Integrated Communication
Integrating the smart power controller with other automation equipment allows process variables to be monitored remotely and allows operators and line maintenance personnel to quickly locate problems. A large manufacturer of power transmission and other cables relied on people to periodically check the current gauges visually for each zone on each of extruders that coat the cables. On shifts with lower staffing, bad product was often the first indication of a problem. They replaced the solid-state power controllers in the extruders with ASPYRE DT power controllers so they could quickly determine if a failed heater would result in cable that would have to be scrapped or reworked or whether production could continue until the scheduled maintenance. The design of the equipment is such that they can continue to produce good product with one element failed in a zone. The power measurements allow them to determine how much power is being delivered per zone which allows them to plan for maintenance and reduce scrap rather than experiencing unexpected downtime.
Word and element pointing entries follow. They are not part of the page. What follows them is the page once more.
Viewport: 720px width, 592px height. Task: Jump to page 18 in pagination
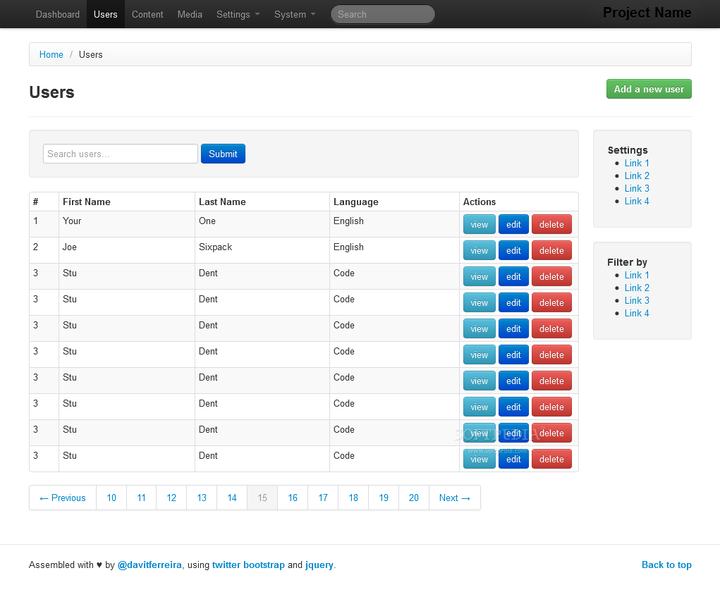point(353,498)
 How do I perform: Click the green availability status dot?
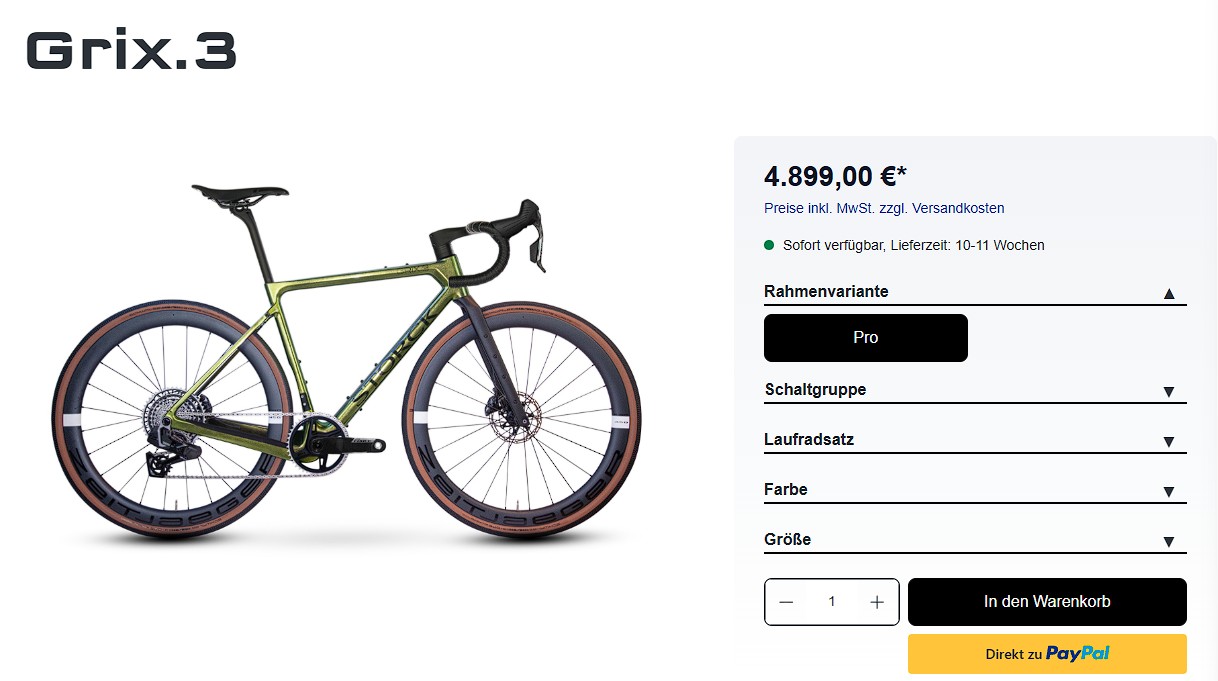point(770,245)
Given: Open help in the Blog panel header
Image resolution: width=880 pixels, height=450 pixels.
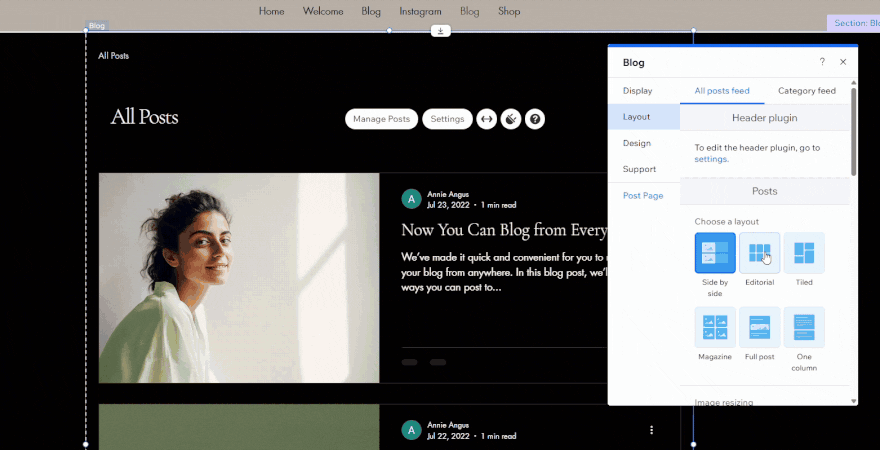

Integration with Temperature Controller
Traditionally, temperature controllers and other automation equipment signal the power controller with a discrete time-proportioning signal or a process signal such as 4 to 20mADC. Once an industrial protocol is being used to extract data such as line voltage and load current from the smart power controller leveraging that feature for setting the power demand set point is the next logical step. This can reduce system complexity and footprint especially in multi-zone systems.
Adaptable for Application
This article has alluded to, but has not focused on, the capabilities of a smart power controller enabled by its microprocessor and sophisticated programming. It is highly configurable and has various functions to support a wide range of applications. More on this in future articles, but in brief two configurable aspects are firing type and feedback.
Smart Firing Increases Heater Life
Having a user-selectable firing type should be familiar to people who frequently set up temperature controllers, which can be configured for on-off, fixed time-base or variable time-based switching. The firing type is an order option for traditional power controllers but is user-selectable in the field for smart power controllers. Beyond that it can even switch automatically based on application needs. For example, you can configure the ASPYRE DT to perform variable time-based burst firing normally to minimize electrical noise but use phase angle to enforce a limit on current to minimize in-rush current in heater that has low resistance when cold such as a Tungsten lamp.
Feedback Appropriate to Application
Most applications use power feedback (V x I), but during start up furnaces with silicon carbide heaters use voltage feedback until the elements are hot and then switch to power feedback. The smart power controller can be configured to do this automatically.
Recap
Smart power controllers can improve temperature controller performance by controlling power delivered to the heater and responding to changes to the line voltage and heater resistance rather than mindlessly switching on and off according to the signal from the temperature controller. This delivers consistent heat through source voltage variations, faster recovery and less severe temperature deviations from partial heater failures.
Smart power controllers can measure current and voltage providing process performance characterization and early warning of issues during system commissioning and operation and provide alarms for short circuit, load failure (heater break) and partial break detection.
Smart power controllers have field configurable firing and feedback appropriate for protecting and extending the life of various heater types.
Ultimately smart power controllers offer features and functionality designed to help users minimize scrap and unscheduled down time.